- The Washington Times - Friday, February 21, 2003

ANNAPOLIS Republican Gov. Robert L. Ehrlich Jr. said yesterday Maryland will begin a smallpox-vaccination program to protect its roughly 5.3 million residents from a biological attack by terrorists.
"We live homeland defense these days at the state level," Mr. Ehrlich said.
The three-phase plan follows the national plan and begins this week by vaccinating about 6,000 health officials and workers on smallpox-response teams in Baltimore and 23 counties.
The teams will investigate suspected smallpox cases know to cause fever, oral blisters and a telltale body rash of fluid-filled bumps that cover the body. The virus kills about one in three people who become infected.
If smallpox is confirmed, the crews will begin by vaccinating everyone potentially exposed to the disease.
"These 6,000 people will be prepared to vaccinate everyone in the state within four days if there is an outbreak," said Health and Mental Hygiene Secretary-designate Nelson Sabatini.
Medical staff at 48 Maryland hospitals will also be among the first to receive the vaccine.
In the second phase, the state's remaining health care workers will be immunized later this year.
The final phase will be to offer the shots in 2004, when the U.S. Centers for Disease Control and Prevention disseminates a new vaccine.
The vaccine is considered safe, though one in a million can die from it. The military has vaccinated about 100,000 soldiers, and only three developed serious but nonfatal complications, Mr. Sabatini said.
President Bush introduced the national smallpox-vaccination program in December. The plan was created by the CDC and the Department of Health and Human Services after the September 11 terrorist attacks and the anthrax mail attacks in October 2001.

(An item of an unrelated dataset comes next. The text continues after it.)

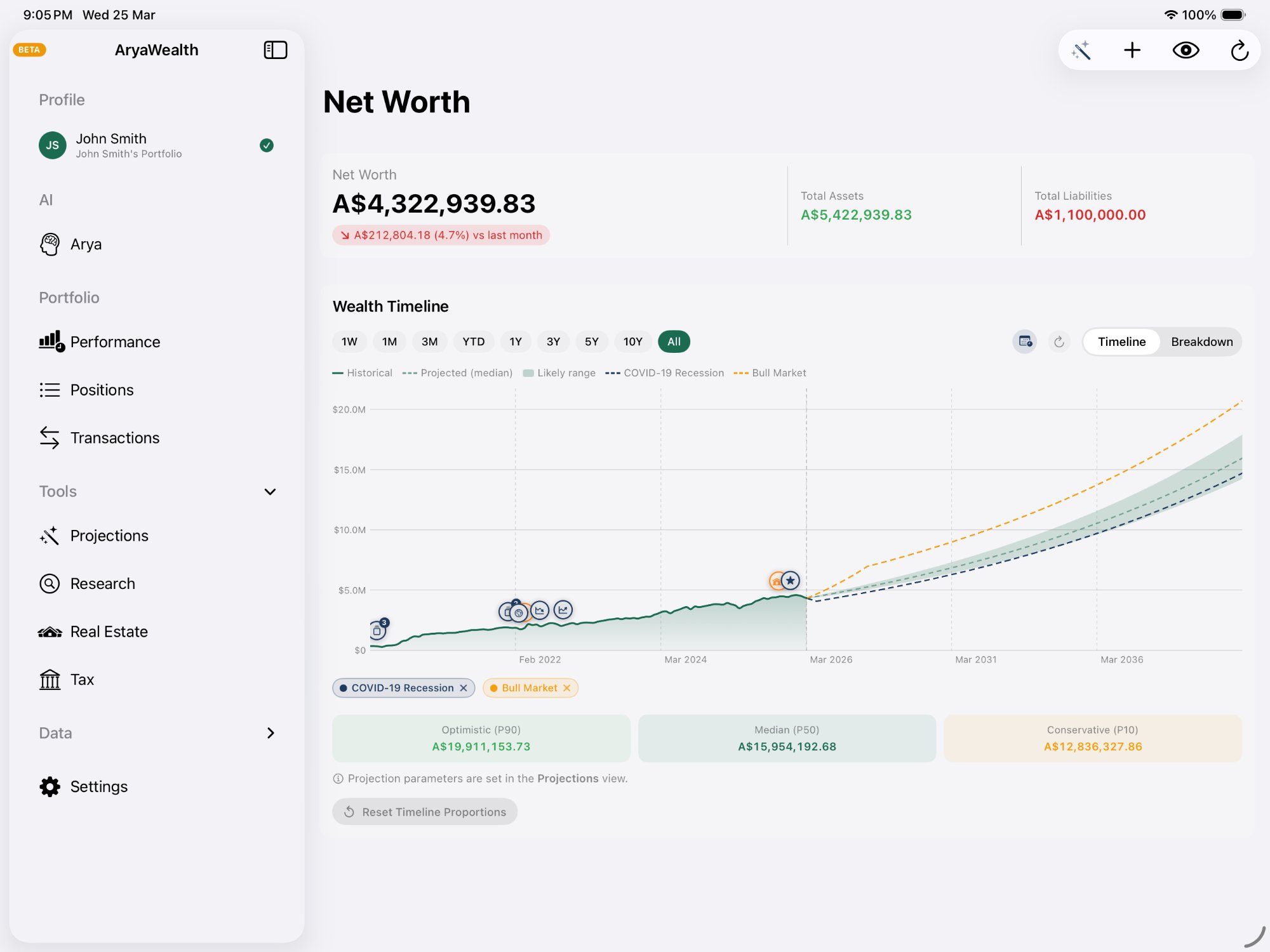The width and height of the screenshot is (1270, 952).
Task: Open the Positions list
Action: pos(102,390)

U.S. intelligence officials think terrorists and some countries have the means to cultivate and spread smallpox and other germs as a means of biological warfare.
"There is information that some countries you don't want to have their hands on it, have their hands on it," acting Health and Mental Hygiene Secretary Arlene H. Stephenson said yesterday.
Maryland is the 28th state to initiate a smallpox-vaccination program. So far, 4,213 persons, mostly emergency and medical workers, have been immunized nationwide. Tennessee and Florida have vaccinated the most, with 881 and 789, respectively. Virginia has vaccinated 87; Delaware, 11; and Pennsylvania, four, according to the CDC.
Naturally occurring smallpox was eradicated in the 1970s after a worldwide vaccination program. The United States has not had a smallpox case since 1949. The last naturally occurring case in the world was in Somalia in 1977, according to the CDC.
Routine vaccination against smallpox was stopped when the disease was eradicated, though the school-based vaccination clinics used in the 1950s could reappear in the event of a smallpox attack.
Smallpox is a contagious disease that is usually passed through face-to-face contact. The first symptoms include fever, tiredness, head and body aches, and sometimes vomiting. Then a rash of small red spots forms on the victim's tongue and in the mouth. When the lesions burst, they spread large amounts of the virus and the victim becomes extremely contagious.
A rash then appears on the skin, starting on the face and spreading over the body within 24 hours. By the third day, the rash becomes raised bumps. By the fourth day, the bumps fill with a thick, opaque fluid and they often have a depressed center resembling a bellybutton, another distinguishing characteristic of smallpox.
The most common strain of smallpox is lethal in 30 percent of the cases, but rarer strains are almost always fatal, according to the CDC.
If smallpox breaks out in another state, the federal government will decide whether to initiate mass immunization in Maryland and elsewhere, state health officials said.
Mr. Ehrlich discussed the plan at a news conference, in which he made several other announcements, among them that the drought emergency in effect since April has been lifted in parts of Maryland, including Baltimore, Frederick, Howard and Montgomery counties. Restrictions on such activities as watering lawns and washing cars remain in place in the city of Baltimore, where the reservoir system has yet to recover from the record drought of 2002.